WORK INSTRUCTION: Below are the records; they must be reproduced verbatim.

AVAILABLE DATA:

────────────────────

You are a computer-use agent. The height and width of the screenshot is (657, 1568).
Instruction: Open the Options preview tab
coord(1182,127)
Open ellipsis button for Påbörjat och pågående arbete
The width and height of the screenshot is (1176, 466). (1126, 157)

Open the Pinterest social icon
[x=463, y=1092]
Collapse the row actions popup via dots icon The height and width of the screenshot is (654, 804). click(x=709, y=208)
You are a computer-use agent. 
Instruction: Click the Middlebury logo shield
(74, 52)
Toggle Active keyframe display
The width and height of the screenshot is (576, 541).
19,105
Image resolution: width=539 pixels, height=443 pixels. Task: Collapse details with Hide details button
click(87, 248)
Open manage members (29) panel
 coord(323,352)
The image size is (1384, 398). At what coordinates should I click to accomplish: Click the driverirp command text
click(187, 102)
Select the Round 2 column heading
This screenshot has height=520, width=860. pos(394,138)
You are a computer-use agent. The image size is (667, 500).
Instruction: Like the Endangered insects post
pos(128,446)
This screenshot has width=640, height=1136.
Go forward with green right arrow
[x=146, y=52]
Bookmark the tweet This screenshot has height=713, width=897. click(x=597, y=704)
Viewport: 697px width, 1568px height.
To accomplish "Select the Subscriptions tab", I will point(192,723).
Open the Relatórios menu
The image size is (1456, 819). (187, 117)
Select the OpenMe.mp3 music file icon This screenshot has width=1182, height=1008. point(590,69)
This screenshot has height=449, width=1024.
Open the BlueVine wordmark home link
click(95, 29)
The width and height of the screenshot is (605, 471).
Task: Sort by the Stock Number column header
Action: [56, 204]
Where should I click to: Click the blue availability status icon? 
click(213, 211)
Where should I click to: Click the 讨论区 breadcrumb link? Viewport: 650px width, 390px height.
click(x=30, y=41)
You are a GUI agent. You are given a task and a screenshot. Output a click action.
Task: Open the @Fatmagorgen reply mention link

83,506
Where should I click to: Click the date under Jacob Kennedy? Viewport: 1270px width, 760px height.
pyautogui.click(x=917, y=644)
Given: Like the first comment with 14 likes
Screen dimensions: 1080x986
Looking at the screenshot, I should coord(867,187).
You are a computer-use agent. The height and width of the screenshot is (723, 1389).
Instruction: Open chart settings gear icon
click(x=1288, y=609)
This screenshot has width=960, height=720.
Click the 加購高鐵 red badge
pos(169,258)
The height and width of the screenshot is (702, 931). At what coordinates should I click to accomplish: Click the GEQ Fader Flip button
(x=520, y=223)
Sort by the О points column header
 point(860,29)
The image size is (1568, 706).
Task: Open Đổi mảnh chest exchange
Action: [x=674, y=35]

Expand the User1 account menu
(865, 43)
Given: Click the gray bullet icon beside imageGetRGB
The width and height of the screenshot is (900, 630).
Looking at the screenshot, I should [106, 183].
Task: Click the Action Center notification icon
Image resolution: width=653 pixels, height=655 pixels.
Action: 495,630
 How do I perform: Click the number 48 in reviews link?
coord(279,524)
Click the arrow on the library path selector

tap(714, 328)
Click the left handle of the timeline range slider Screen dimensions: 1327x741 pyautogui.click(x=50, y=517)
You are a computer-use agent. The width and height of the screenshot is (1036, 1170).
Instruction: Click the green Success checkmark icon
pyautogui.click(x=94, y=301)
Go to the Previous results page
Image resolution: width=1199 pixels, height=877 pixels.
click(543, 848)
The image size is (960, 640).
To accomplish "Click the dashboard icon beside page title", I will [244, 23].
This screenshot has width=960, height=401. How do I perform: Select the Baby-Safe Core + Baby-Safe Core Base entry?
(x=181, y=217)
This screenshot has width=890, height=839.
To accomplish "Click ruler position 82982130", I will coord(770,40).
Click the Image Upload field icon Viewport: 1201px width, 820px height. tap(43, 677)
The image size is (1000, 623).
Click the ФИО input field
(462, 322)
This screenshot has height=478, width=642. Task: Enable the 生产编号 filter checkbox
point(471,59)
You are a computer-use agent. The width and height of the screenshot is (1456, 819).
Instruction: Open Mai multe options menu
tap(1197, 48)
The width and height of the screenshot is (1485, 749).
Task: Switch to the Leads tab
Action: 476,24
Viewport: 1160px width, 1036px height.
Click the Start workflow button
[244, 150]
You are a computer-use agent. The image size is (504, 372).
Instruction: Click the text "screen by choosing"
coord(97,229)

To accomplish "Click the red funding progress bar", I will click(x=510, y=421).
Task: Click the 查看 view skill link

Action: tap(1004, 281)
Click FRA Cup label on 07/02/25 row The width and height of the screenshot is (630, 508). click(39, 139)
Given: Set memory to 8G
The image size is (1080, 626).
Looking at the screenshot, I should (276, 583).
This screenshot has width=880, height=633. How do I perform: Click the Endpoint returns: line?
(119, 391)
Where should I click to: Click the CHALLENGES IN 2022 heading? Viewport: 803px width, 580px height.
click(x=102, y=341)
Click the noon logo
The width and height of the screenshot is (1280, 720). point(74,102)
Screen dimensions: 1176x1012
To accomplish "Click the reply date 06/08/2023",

────────────────────

WRITTEN ANSWER:
You are a computer-use agent. The height and width of the screenshot is (657, 1568).
Instruction: Open the Options preview tab
coord(1182,127)
Open ellipsis button for Påbörjat och pågående arbete
The width and height of the screenshot is (1176, 466). (1126, 157)

Open the Pinterest social icon
[x=463, y=1092]
Collapse the row actions popup via dots icon The height and width of the screenshot is (654, 804). click(x=709, y=208)
You are a computer-use agent. 
Instruction: Click the Middlebury logo shield
(74, 52)
Toggle Active keyframe display
The width and height of the screenshot is (576, 541).
19,105
Image resolution: width=539 pixels, height=443 pixels. Task: Collapse details with Hide details button
click(87, 248)
Open manage members (29) panel
 coord(323,352)
The image size is (1384, 398). At what coordinates should I click to accomplish: Click the driverirp command text
click(187, 102)
Select the Round 2 column heading
This screenshot has height=520, width=860. pos(394,138)
You are a computer-use agent. The image size is (667, 500).
Instruction: Like the Endangered insects post
pos(128,446)
This screenshot has width=640, height=1136.
Go forward with green right arrow
[x=146, y=52]
Bookmark the tweet This screenshot has height=713, width=897. click(x=597, y=704)
Viewport: 697px width, 1568px height.
To accomplish "Select the Subscriptions tab", I will point(192,723).
Open the Relatórios menu
The image size is (1456, 819). (187, 117)
Select the OpenMe.mp3 music file icon This screenshot has width=1182, height=1008. point(590,69)
This screenshot has height=449, width=1024.
Open the BlueVine wordmark home link
click(95, 29)
The width and height of the screenshot is (605, 471).
Task: Sort by the Stock Number column header
Action: [56, 204]
Where should I click to: Click the blue availability status icon? 
click(213, 211)
Where should I click to: Click the 讨论区 breadcrumb link? Viewport: 650px width, 390px height.
click(x=30, y=41)
You are a GUI agent. You are given a task and a screenshot. Output a click action.
Task: Open the @Fatmagorgen reply mention link

83,506
Where should I click to: Click the date under Jacob Kennedy? Viewport: 1270px width, 760px height.
pyautogui.click(x=917, y=644)
Given: Like the first comment with 14 likes
Screen dimensions: 1080x986
Looking at the screenshot, I should coord(867,187).
You are a computer-use agent. The height and width of the screenshot is (723, 1389).
Instruction: Open chart settings gear icon
click(x=1288, y=609)
This screenshot has width=960, height=720.
Click the 加購高鐵 red badge
pos(169,258)
The height and width of the screenshot is (702, 931). At what coordinates should I click to accomplish: Click the GEQ Fader Flip button
(x=520, y=223)
Sort by the О points column header
 point(860,29)
The image size is (1568, 706).
Task: Open Đổi mảnh chest exchange
Action: [x=674, y=35]

Expand the User1 account menu
(865, 43)
Given: Click the gray bullet icon beside imageGetRGB
The width and height of the screenshot is (900, 630).
Looking at the screenshot, I should [106, 183].
Task: Click the Action Center notification icon
Image resolution: width=653 pixels, height=655 pixels.
Action: 495,630
 How do I perform: Click the number 48 in reviews link?
coord(279,524)
Click the arrow on the library path selector

tap(714, 328)
Click the left handle of the timeline range slider Screen dimensions: 1327x741 pyautogui.click(x=50, y=517)
You are a computer-use agent. The width and height of the screenshot is (1036, 1170).
Instruction: Click the green Success checkmark icon
pyautogui.click(x=94, y=301)
Go to the Previous results page
Image resolution: width=1199 pixels, height=877 pixels.
click(543, 848)
The image size is (960, 640).
To accomplish "Click the dashboard icon beside page title", I will [244, 23].
This screenshot has width=960, height=401. How do I perform: Select the Baby-Safe Core + Baby-Safe Core Base entry?
(x=181, y=217)
This screenshot has width=890, height=839.
To accomplish "Click ruler position 82982130", I will coord(770,40).
Click the Image Upload field icon Viewport: 1201px width, 820px height. tap(43, 677)
The image size is (1000, 623).
Click the ФИО input field
(462, 322)
This screenshot has height=478, width=642. Task: Enable the 生产编号 filter checkbox
point(471,59)
You are a computer-use agent. The width and height of the screenshot is (1456, 819).
Instruction: Open Mai multe options menu
tap(1197, 48)
The width and height of the screenshot is (1485, 749).
Task: Switch to the Leads tab
Action: 476,24
Viewport: 1160px width, 1036px height.
Click the Start workflow button
[244, 150]
You are a computer-use agent. The image size is (504, 372).
Instruction: Click the text "screen by choosing"
coord(97,229)

To accomplish "Click the red funding progress bar", I will click(x=510, y=421).
Task: Click the 查看 view skill link

Action: tap(1004, 281)
Click FRA Cup label on 07/02/25 row The width and height of the screenshot is (630, 508). click(39, 139)
Given: Set memory to 8G
The image size is (1080, 626).
Looking at the screenshot, I should (276, 583).
This screenshot has width=880, height=633. How do I perform: Click the Endpoint returns: line?
(119, 391)
Where should I click to: Click the CHALLENGES IN 2022 heading? Viewport: 803px width, 580px height.
click(x=102, y=341)
Click the noon logo
The width and height of the screenshot is (1280, 720). point(74,102)
Screen dimensions: 1176x1012
To accomplish "Click the reply date 06/08/2023",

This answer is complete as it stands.